The Dhaka High Court on Wednesday issued a rule asking why a ten-member commission of WHO, UNICEF and IEDCR representatives should not be formed to investigate root causes of the country's measles outbreak and identify those responsible [1]. The same bench directed the Ministry of Health and Family Welfare to submit a progress report in thirty days on the steps it is taking to control the outbreak [2]. Together they convert a procurement failure into a named state liability and a deadline.
The compensation figure — Tk 2 crore for every confirmed pediatric measles death — was the headline this paper carried on Wednesday from the writ petition [3]. It is still the headline in The Business Standard's morning files. The more durable artifact, this paper said then, was the move from a WHO-map count to a parent-facing receipt. The commission rule is what supplies the template for that receipt. WHO, UNICEF, IEDCR — three names a Bangladeshi parent in Rangpur or Sunamganj can address by office, not by personality.

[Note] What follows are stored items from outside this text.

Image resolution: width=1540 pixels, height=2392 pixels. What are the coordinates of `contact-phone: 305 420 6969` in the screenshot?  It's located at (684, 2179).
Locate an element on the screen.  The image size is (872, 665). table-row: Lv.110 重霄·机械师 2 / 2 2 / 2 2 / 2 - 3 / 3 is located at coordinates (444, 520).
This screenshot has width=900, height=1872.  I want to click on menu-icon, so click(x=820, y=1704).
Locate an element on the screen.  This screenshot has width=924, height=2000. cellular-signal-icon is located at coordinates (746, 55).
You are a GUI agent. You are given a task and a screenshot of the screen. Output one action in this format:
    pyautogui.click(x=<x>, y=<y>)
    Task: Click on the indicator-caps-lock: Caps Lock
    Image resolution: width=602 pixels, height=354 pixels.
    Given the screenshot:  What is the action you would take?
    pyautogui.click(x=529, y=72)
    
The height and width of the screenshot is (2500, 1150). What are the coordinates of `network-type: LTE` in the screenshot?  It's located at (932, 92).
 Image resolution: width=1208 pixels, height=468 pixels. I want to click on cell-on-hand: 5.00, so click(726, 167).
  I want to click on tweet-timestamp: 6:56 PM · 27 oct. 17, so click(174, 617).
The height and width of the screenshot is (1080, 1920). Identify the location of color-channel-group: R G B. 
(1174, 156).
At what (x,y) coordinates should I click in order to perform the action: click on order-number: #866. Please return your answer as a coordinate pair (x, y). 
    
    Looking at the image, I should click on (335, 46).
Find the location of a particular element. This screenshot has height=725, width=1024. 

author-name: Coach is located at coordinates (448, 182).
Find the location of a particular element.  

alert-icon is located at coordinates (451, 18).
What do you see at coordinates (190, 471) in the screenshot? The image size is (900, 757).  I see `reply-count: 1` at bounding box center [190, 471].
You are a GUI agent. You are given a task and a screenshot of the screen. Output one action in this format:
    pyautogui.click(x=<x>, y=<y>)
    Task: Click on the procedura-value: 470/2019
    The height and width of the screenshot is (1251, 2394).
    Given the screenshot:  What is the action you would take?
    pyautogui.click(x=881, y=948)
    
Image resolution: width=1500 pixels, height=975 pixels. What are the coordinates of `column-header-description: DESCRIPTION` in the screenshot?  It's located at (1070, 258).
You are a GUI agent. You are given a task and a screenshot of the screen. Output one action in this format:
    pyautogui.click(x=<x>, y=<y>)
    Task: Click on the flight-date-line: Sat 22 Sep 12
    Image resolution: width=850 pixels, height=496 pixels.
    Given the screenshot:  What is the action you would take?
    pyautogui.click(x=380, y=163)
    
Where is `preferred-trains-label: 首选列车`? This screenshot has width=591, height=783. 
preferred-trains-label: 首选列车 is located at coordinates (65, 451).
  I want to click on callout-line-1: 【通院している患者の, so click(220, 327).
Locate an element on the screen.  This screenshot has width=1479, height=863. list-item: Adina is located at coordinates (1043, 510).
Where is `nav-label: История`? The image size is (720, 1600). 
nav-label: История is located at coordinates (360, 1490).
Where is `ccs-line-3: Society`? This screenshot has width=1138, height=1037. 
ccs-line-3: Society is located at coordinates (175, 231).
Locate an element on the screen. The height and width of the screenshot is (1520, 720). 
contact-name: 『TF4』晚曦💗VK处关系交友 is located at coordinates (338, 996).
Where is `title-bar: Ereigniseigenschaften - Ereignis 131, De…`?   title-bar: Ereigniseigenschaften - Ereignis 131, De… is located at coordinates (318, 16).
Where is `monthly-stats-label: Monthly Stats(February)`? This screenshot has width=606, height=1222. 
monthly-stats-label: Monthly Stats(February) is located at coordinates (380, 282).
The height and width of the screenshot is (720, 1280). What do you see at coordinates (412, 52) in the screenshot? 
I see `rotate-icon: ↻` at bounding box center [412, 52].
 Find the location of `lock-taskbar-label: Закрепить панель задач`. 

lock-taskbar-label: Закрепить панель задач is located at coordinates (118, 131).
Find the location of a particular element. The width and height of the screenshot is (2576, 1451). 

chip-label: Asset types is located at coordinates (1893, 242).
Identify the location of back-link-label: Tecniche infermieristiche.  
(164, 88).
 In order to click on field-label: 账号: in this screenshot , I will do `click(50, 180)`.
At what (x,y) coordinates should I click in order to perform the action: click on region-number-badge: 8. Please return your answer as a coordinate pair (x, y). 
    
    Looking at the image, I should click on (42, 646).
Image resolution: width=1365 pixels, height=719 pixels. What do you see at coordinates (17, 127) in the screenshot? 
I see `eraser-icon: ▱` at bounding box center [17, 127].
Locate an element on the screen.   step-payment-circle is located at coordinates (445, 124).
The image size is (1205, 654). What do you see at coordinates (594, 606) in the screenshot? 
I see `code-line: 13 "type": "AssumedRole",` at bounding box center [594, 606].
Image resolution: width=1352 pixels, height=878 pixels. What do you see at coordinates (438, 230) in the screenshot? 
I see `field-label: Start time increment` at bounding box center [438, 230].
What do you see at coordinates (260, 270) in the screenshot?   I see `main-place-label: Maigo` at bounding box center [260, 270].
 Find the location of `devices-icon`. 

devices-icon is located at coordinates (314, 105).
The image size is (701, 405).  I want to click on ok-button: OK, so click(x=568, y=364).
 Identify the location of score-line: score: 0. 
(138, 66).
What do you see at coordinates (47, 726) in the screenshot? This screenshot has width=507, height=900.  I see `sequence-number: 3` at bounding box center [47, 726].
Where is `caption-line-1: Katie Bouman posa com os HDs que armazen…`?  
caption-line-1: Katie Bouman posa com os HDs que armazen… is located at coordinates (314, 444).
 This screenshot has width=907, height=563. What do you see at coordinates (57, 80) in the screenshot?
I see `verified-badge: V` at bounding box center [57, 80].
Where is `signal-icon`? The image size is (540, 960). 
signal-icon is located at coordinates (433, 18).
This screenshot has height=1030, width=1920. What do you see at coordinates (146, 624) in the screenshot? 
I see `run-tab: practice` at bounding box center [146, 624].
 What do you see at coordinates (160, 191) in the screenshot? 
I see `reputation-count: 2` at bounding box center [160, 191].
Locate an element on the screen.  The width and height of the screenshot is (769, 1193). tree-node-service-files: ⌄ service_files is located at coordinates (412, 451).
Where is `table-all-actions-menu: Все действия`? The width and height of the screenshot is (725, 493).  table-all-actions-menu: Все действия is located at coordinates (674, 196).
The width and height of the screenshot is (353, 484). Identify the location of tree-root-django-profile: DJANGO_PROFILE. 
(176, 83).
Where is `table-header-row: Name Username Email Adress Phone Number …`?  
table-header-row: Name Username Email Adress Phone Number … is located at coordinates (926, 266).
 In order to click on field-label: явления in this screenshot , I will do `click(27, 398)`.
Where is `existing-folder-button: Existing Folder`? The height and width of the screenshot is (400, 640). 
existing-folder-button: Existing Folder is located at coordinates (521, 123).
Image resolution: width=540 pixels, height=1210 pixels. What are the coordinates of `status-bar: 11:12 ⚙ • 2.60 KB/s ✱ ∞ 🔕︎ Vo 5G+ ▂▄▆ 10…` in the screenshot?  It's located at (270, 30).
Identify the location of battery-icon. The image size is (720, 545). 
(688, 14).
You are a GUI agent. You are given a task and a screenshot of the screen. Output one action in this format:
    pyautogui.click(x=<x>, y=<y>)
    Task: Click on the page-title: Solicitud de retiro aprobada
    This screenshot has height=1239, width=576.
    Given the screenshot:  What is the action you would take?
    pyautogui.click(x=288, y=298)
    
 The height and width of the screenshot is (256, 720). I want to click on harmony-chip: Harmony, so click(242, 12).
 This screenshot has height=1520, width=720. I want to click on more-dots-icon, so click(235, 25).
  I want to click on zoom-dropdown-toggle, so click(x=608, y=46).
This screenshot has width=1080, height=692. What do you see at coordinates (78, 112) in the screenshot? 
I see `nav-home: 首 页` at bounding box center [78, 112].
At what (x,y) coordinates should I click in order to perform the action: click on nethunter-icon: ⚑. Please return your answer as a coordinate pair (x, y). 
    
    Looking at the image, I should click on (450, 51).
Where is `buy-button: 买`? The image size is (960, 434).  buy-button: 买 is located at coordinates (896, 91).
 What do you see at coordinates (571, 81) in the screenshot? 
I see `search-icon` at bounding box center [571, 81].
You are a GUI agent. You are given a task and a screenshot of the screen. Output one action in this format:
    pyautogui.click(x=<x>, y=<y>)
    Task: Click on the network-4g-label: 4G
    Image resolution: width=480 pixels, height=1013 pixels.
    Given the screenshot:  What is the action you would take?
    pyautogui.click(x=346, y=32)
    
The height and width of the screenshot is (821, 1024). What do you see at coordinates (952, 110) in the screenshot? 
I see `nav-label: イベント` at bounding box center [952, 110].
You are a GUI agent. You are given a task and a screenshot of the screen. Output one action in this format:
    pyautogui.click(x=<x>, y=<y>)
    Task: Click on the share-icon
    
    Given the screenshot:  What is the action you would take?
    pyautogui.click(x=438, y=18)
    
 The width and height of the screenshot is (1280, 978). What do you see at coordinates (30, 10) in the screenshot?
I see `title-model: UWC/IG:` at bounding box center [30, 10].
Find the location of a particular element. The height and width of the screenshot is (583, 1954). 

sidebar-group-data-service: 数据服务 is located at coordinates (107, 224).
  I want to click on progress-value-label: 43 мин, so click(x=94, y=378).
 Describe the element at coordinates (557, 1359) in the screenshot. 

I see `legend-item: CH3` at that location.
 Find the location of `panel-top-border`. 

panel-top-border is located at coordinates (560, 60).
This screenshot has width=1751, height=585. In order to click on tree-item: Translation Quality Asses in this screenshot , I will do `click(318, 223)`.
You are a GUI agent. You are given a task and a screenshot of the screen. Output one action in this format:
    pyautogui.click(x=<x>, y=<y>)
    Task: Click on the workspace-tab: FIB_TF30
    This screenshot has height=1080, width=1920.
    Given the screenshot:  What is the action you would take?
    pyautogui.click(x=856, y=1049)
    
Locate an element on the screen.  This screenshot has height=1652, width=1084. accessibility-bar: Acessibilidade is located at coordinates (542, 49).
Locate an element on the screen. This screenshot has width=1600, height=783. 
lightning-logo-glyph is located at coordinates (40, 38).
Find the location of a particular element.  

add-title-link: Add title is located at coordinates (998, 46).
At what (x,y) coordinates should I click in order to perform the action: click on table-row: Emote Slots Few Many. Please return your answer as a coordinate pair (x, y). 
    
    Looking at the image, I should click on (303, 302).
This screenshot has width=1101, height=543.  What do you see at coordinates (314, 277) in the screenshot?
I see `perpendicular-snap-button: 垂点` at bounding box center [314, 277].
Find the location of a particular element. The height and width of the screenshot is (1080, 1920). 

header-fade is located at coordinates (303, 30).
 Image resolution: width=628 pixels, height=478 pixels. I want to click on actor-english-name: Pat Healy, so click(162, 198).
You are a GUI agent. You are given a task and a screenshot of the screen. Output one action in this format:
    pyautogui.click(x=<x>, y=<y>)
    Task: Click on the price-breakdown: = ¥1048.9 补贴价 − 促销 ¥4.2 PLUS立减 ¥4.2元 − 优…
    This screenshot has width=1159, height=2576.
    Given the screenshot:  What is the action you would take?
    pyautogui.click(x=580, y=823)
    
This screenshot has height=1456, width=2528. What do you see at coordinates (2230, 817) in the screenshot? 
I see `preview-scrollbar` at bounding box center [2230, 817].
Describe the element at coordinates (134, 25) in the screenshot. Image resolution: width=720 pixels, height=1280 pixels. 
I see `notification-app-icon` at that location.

The numbers behind the bench are the Directorate General of Health Services count published with the order. As of midweek: 77 confirmed pediatric deaths and 398 measles-consistent symptomatic cases, a total floating between 475 and 481 depending on the day's reconciliation [4]. The dead are mostly under five. The cases are concentrated in the country's north and northeast, where the early gap in the routine immunization schedule was widest in the post-2024 administrative reset. The petition the bench acted on was filed by a Dhaka advocate; it asked for compensation as a matter of right and for an inquiry as a matter of duty.
A clock and a commission are not yet a payment process or a probe. The state's law office has the customary thirty days to reply on whether the rule should be made absolute. Health ministry counsel told reporters outside the court the ministry would file a return on time; counsel did not commit to the commission's formation. The petitioner's lawyer said the rule's framing — why not, rather than whether — places the procedural burden on the ministry [5]. A return that proposes a smaller commission, a domestic-only commission, or a commission with terms of reference that exclude the procurement chain would be the first attempt to manage what the order does. So would a return that proposes no commission at all and folds the directive into the existing DGHS outbreak investigation.
The thirty-day clock is what gives the order its second life. It runs to mid-June. The DGHS count, on its current arithmetic, will continue to move while the clock runs. Each day adds a name to the denominator the commission would be charged to explain. The compensation rule, if made absolute, would not be a settlement; it would be a measure of the state's accepted exposure to its own surveillance gap. Tk 2 crore is roughly USD 180,000 at Wednesday's rate. Multiplied by 77, it is the order of magnitude Bangladesh's finance ministry will have to read alongside the IMF programme review.
It is worth saying what the rule does not do. It does not require the formation of the commission; it requires the ministry to explain why one should not be formed. It does not name members; it names institutions. It does not commit the state to pay; it commits the state to answer. The order is procedurally modest and politically large. In a system where pediatric vaccine procurement has, until this writ, been an administrative file and a WHO outbreak page, the bench has produced the artifact the thread lacked: a date, a named set of institutions, and a rule the law officer must address.
The South Asian X feeds that have been running the compensation frame since March now have what they were demanding. The Business Standard's compensation lead is correct as a headline; it is incomplete as a story. The story is the thirty-day clock the ministry now has to keep, and the three institutional names it has thirty days to argue against. WHO. UNICEF. IEDCR. Each of those names is the answer to a question the dead children's parents have been asking the state without a forum. The bench has now given them one.
The next print this paper will look for is the ministry's first return — whether on time, whether the commission's terms of reference are intact, and whether the DGHS denominator has moved again by the time it lands.